In the terminal, we see the output myapp.settings - INFO - Loading... followed by output that describes the queue and lists the tasks. When running from Python, the last thing we see is the Loading...
In the code, we do have a check to be sure we are not running the celery command as root.
These are the Celery settings from our settings.py file:
CELERY_ACCEPT_CONTENT = ['json','pickle']

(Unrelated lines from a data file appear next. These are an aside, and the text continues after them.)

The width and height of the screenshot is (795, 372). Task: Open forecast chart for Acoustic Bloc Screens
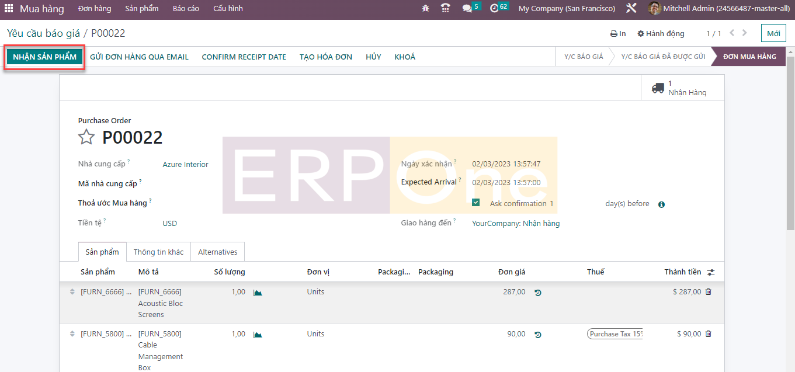[x=258, y=293]
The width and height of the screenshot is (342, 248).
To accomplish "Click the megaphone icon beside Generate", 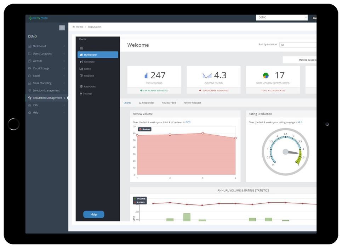I will click(81, 62).
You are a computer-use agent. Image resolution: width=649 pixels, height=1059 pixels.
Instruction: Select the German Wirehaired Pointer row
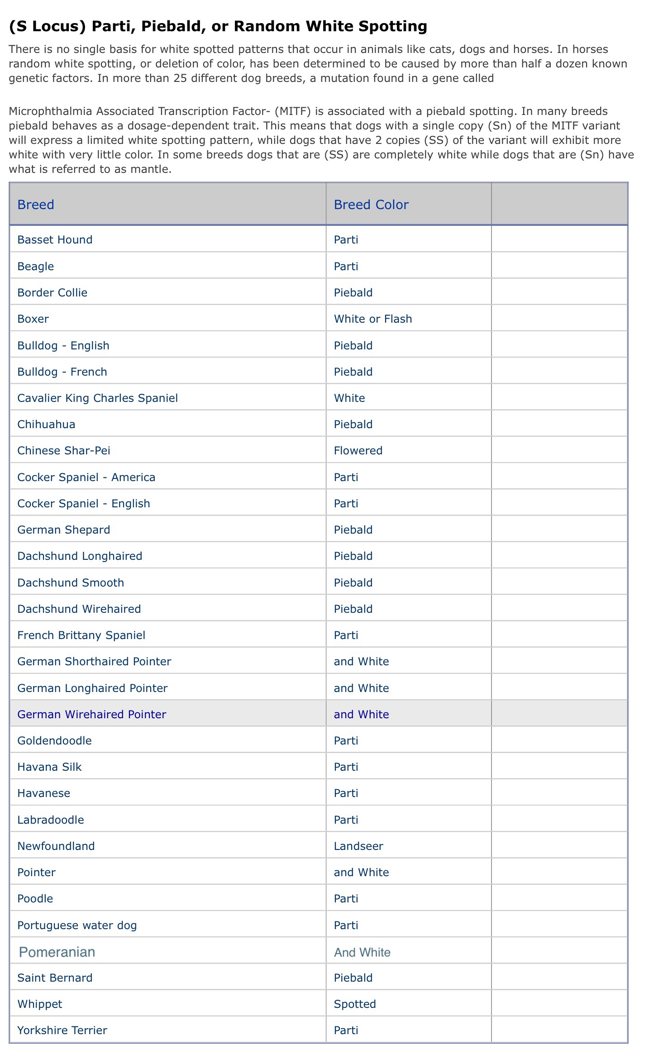click(92, 714)
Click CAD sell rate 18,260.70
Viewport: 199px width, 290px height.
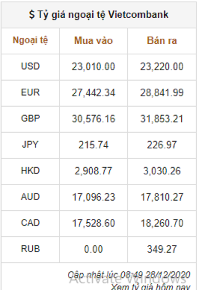click(x=162, y=223)
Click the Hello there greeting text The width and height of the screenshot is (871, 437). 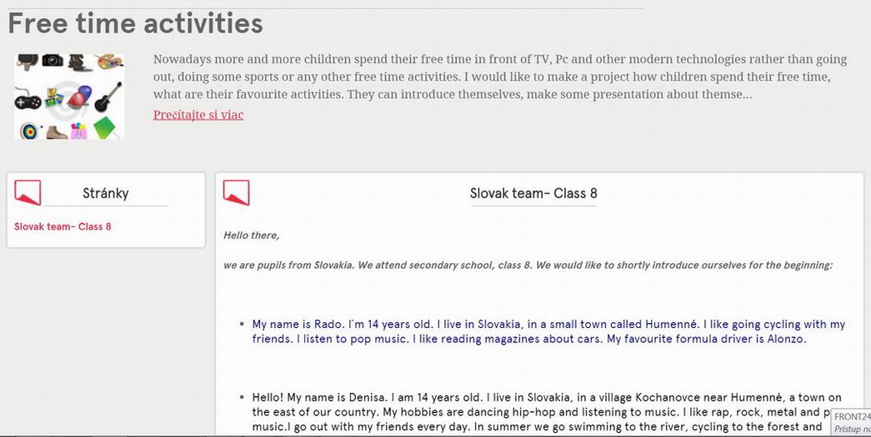point(252,236)
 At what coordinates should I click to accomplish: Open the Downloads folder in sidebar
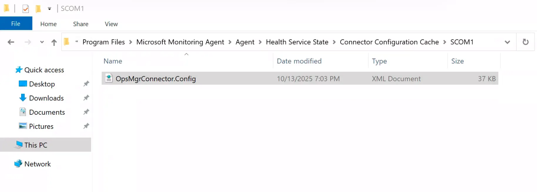[46, 98]
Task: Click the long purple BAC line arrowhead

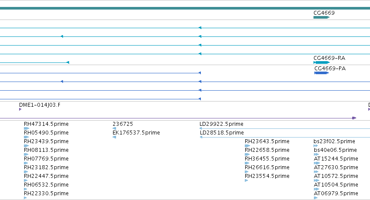Action: (x=354, y=118)
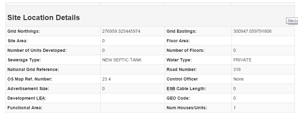
Task: Click the Site Lo tooltip at the right edge
Action: [x=292, y=21]
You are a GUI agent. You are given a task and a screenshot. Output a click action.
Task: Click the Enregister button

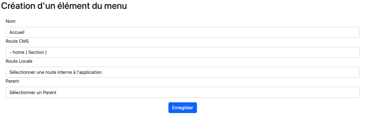182,108
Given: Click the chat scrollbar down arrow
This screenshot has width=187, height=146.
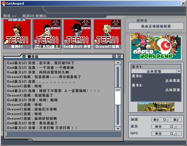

CELERY_TASK_SERIALIZER = 'pickle'
CELERY_RESULT_SERIALIZER = 'json'
CELERY_IMPORTS = ('api.tasks',)
CELERYD_PREFETCH_MULTIPLIER = 1
CELERYD_CONCURRENCY = 1
BROKER_POOL_LIMIT = 120 # Note: I tried this set to None but it didn't seem to make any difference
CELERYD_LOG_COLOR = False
CELERY_LOG_FORMAT = '%)asctime)s - $(processName)s - %(levelname)s - %(message)s'
CELERYD_HIJACK_ROOT_LOGGER = False
STATIC_URL = '/static/'
STATIC_ROOT = os.path.join(psconf.BASE_DIR, 'myapp_static/')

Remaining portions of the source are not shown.